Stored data
_ _ _ _

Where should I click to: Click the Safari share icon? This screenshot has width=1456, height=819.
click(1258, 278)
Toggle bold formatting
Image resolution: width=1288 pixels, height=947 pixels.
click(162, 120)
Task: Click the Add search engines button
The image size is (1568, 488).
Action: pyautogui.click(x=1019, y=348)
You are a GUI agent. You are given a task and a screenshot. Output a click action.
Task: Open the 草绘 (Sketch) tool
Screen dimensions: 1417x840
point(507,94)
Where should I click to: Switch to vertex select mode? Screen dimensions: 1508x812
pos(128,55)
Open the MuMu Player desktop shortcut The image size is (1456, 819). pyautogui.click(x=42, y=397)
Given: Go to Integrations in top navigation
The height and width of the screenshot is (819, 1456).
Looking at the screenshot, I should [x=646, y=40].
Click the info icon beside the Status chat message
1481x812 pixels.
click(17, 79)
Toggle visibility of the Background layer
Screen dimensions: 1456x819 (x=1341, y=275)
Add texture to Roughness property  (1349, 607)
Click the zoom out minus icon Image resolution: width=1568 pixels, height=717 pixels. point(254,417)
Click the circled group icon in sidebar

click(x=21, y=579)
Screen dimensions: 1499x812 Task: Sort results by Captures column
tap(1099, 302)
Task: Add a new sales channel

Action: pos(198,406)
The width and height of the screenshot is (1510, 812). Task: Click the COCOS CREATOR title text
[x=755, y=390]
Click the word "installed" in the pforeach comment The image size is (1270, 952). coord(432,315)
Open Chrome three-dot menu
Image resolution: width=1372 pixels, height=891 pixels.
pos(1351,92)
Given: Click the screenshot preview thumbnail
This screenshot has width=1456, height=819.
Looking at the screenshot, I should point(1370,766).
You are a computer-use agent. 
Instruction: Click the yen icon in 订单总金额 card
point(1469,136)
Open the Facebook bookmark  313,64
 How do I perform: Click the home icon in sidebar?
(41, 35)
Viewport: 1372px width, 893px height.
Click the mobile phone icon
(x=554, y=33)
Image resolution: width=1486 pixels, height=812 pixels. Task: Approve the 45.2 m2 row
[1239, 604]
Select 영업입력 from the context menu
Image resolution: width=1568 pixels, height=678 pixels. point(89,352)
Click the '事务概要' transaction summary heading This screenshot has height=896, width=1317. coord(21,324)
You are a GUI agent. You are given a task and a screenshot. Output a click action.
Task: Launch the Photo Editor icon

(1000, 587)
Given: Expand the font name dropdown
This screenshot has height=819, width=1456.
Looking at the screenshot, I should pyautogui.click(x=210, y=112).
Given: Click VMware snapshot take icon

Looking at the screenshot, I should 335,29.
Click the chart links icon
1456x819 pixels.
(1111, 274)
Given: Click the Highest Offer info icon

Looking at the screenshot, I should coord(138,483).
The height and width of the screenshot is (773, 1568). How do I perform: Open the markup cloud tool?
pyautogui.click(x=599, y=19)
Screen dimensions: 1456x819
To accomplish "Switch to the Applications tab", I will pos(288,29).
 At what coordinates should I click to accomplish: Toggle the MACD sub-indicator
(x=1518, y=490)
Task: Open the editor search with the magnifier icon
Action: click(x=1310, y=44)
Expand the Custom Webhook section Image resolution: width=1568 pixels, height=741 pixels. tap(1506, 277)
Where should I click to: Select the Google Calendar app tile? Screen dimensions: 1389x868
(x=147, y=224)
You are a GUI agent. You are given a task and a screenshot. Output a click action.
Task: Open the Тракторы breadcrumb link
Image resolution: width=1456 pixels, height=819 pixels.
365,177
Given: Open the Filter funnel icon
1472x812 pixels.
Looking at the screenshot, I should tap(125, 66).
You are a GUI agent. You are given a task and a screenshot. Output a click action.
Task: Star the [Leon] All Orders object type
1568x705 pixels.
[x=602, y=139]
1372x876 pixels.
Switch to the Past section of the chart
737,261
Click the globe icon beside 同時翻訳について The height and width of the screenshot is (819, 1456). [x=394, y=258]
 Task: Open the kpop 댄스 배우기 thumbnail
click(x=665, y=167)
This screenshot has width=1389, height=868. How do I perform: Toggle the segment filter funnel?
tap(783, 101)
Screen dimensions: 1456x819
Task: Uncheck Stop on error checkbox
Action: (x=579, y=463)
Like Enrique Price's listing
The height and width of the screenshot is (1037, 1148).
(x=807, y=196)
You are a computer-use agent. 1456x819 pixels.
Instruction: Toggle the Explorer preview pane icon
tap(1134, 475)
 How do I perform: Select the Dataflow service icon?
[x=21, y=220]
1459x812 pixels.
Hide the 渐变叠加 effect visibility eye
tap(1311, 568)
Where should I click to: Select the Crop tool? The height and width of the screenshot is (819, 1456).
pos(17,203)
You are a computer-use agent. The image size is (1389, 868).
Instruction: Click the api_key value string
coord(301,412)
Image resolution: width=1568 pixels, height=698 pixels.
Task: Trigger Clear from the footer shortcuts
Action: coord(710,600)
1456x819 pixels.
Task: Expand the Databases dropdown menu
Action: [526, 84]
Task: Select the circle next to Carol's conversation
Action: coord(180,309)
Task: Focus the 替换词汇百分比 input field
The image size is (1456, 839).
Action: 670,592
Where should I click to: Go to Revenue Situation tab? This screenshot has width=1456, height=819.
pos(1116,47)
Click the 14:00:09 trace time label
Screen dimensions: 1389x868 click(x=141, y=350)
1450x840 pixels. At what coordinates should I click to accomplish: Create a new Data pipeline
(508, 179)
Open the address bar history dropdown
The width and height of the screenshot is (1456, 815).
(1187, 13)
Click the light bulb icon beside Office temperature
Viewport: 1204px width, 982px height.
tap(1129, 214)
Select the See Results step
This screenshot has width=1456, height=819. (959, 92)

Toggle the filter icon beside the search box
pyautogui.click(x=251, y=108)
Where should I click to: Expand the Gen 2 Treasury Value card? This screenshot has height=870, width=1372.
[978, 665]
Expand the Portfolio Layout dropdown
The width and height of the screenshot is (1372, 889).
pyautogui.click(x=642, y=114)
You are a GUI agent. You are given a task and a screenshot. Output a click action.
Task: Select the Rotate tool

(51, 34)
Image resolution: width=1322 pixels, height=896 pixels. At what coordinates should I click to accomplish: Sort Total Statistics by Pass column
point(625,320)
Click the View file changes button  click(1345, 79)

_ _ _ _

The records are to be repeated in full, exactly as they stand.

Where should I click to: Click the Safari share icon? This screenshot has width=1456, height=819.
click(1258, 278)
Toggle bold formatting
Image resolution: width=1288 pixels, height=947 pixels.
click(162, 120)
Task: Click the Add search engines button
The image size is (1568, 488).
Action: pyautogui.click(x=1019, y=348)
You are a GUI agent. You are given a task and a screenshot. Output a click action.
Task: Open the 草绘 (Sketch) tool
Screen dimensions: 1417x840
point(507,94)
Where should I click to: Switch to vertex select mode? Screen dimensions: 1508x812
pos(128,55)
Open the MuMu Player desktop shortcut The image size is (1456, 819). pyautogui.click(x=42, y=397)
Given: Go to Integrations in top navigation
The height and width of the screenshot is (819, 1456).
Looking at the screenshot, I should [x=646, y=40].
Click the info icon beside the Status chat message
1481x812 pixels.
click(17, 79)
Toggle visibility of the Background layer
Screen dimensions: 1456x819 (x=1341, y=275)
Add texture to Roughness property  (1349, 607)
Click the zoom out minus icon Image resolution: width=1568 pixels, height=717 pixels. point(254,417)
Click the circled group icon in sidebar

click(x=21, y=579)
Screen dimensions: 1499x812 Task: Sort results by Captures column
tap(1099, 302)
Task: Add a new sales channel

Action: pos(198,406)
The width and height of the screenshot is (1510, 812). Task: Click the COCOS CREATOR title text
[x=755, y=390]
Click the word "installed" in the pforeach comment The image size is (1270, 952). coord(432,315)
Open Chrome three-dot menu
Image resolution: width=1372 pixels, height=891 pixels.
pos(1351,92)
Given: Click the screenshot preview thumbnail
This screenshot has width=1456, height=819.
Looking at the screenshot, I should point(1370,766).
You are a computer-use agent. 
Instruction: Click the yen icon in 订单总金额 card
point(1469,136)
Open the Facebook bookmark  313,64
 How do I perform: Click the home icon in sidebar?
(41, 35)
Viewport: 1372px width, 893px height.
Click the mobile phone icon
(x=554, y=33)
Image resolution: width=1486 pixels, height=812 pixels. Task: Approve the 45.2 m2 row
[1239, 604]
Select 영업입력 from the context menu
Image resolution: width=1568 pixels, height=678 pixels. point(89,352)
Click the '事务概要' transaction summary heading This screenshot has height=896, width=1317. coord(21,324)
You are a GUI agent. You are given a task and a screenshot. Output a click action.
Task: Launch the Photo Editor icon

(1000, 587)
Given: Expand the font name dropdown
This screenshot has height=819, width=1456.
Looking at the screenshot, I should pyautogui.click(x=210, y=112).
Given: Click VMware snapshot take icon

Looking at the screenshot, I should 335,29.
Click the chart links icon
1456x819 pixels.
(1111, 274)
Given: Click the Highest Offer info icon

Looking at the screenshot, I should coord(138,483).
The height and width of the screenshot is (773, 1568). How do I perform: Open the markup cloud tool?
pyautogui.click(x=599, y=19)
Screen dimensions: 1456x819
To accomplish "Switch to the Applications tab", I will pos(288,29).
 At what coordinates should I click to accomplish: Toggle the MACD sub-indicator
(x=1518, y=490)
Task: Open the editor search with the magnifier icon
Action: click(x=1310, y=44)
Expand the Custom Webhook section Image resolution: width=1568 pixels, height=741 pixels. tap(1506, 277)
Where should I click to: Select the Google Calendar app tile? Screen dimensions: 1389x868
(x=147, y=224)
You are a GUI agent. You are given a task and a screenshot. Output a click action.
Task: Open the Тракторы breadcrumb link
Image resolution: width=1456 pixels, height=819 pixels.
365,177
Given: Open the Filter funnel icon
1472x812 pixels.
Looking at the screenshot, I should tap(125, 66).
You are a GUI agent. You are given a task and a screenshot. Output a click action.
Task: Star the [Leon] All Orders object type
1568x705 pixels.
[x=602, y=139]
1372x876 pixels.
Switch to the Past section of the chart
737,261
Click the globe icon beside 同時翻訳について The height and width of the screenshot is (819, 1456). [x=394, y=258]
 Task: Open the kpop 댄스 배우기 thumbnail
click(x=665, y=167)
This screenshot has width=1389, height=868. How do I perform: Toggle the segment filter funnel?
tap(783, 101)
Screen dimensions: 1456x819
Task: Uncheck Stop on error checkbox
Action: (x=579, y=463)
Like Enrique Price's listing
The height and width of the screenshot is (1037, 1148).
(x=807, y=196)
You are a computer-use agent. 1456x819 pixels.
Instruction: Toggle the Explorer preview pane icon
tap(1134, 475)
 How do I perform: Select the Dataflow service icon?
[x=21, y=220]
1459x812 pixels.
Hide the 渐变叠加 effect visibility eye
tap(1311, 568)
Where should I click to: Select the Crop tool? The height and width of the screenshot is (819, 1456).
pos(17,203)
You are a computer-use agent. The image size is (1389, 868).
Instruction: Click the api_key value string
coord(301,412)
Image resolution: width=1568 pixels, height=698 pixels.
Task: Trigger Clear from the footer shortcuts
Action: coord(710,600)
1456x819 pixels.
Task: Expand the Databases dropdown menu
Action: [526, 84]
Task: Select the circle next to Carol's conversation
Action: coord(180,309)
Task: Focus the 替换词汇百分比 input field
The image size is (1456, 839).
Action: 670,592
Where should I click to: Go to Revenue Situation tab? This screenshot has width=1456, height=819.
pos(1116,47)
Click the 14:00:09 trace time label
Screen dimensions: 1389x868 click(x=141, y=350)
1450x840 pixels. At what coordinates should I click to accomplish: Create a new Data pipeline
(508, 179)
Open the address bar history dropdown
The width and height of the screenshot is (1456, 815).
(1187, 13)
Click the light bulb icon beside Office temperature
Viewport: 1204px width, 982px height.
tap(1129, 214)
Select the See Results step
This screenshot has width=1456, height=819. (959, 92)

Toggle the filter icon beside the search box
pyautogui.click(x=251, y=108)
Where should I click to: Expand the Gen 2 Treasury Value card? This screenshot has height=870, width=1372.
[978, 665]
Expand the Portfolio Layout dropdown
The width and height of the screenshot is (1372, 889).
pyautogui.click(x=642, y=114)
You are a GUI agent. You are given a task and a screenshot. Output a click action.
Task: Select the Rotate tool

(51, 34)
Image resolution: width=1322 pixels, height=896 pixels. At what coordinates should I click to accomplish: Sort Total Statistics by Pass column
point(625,320)
Click the View file changes button  click(1345, 79)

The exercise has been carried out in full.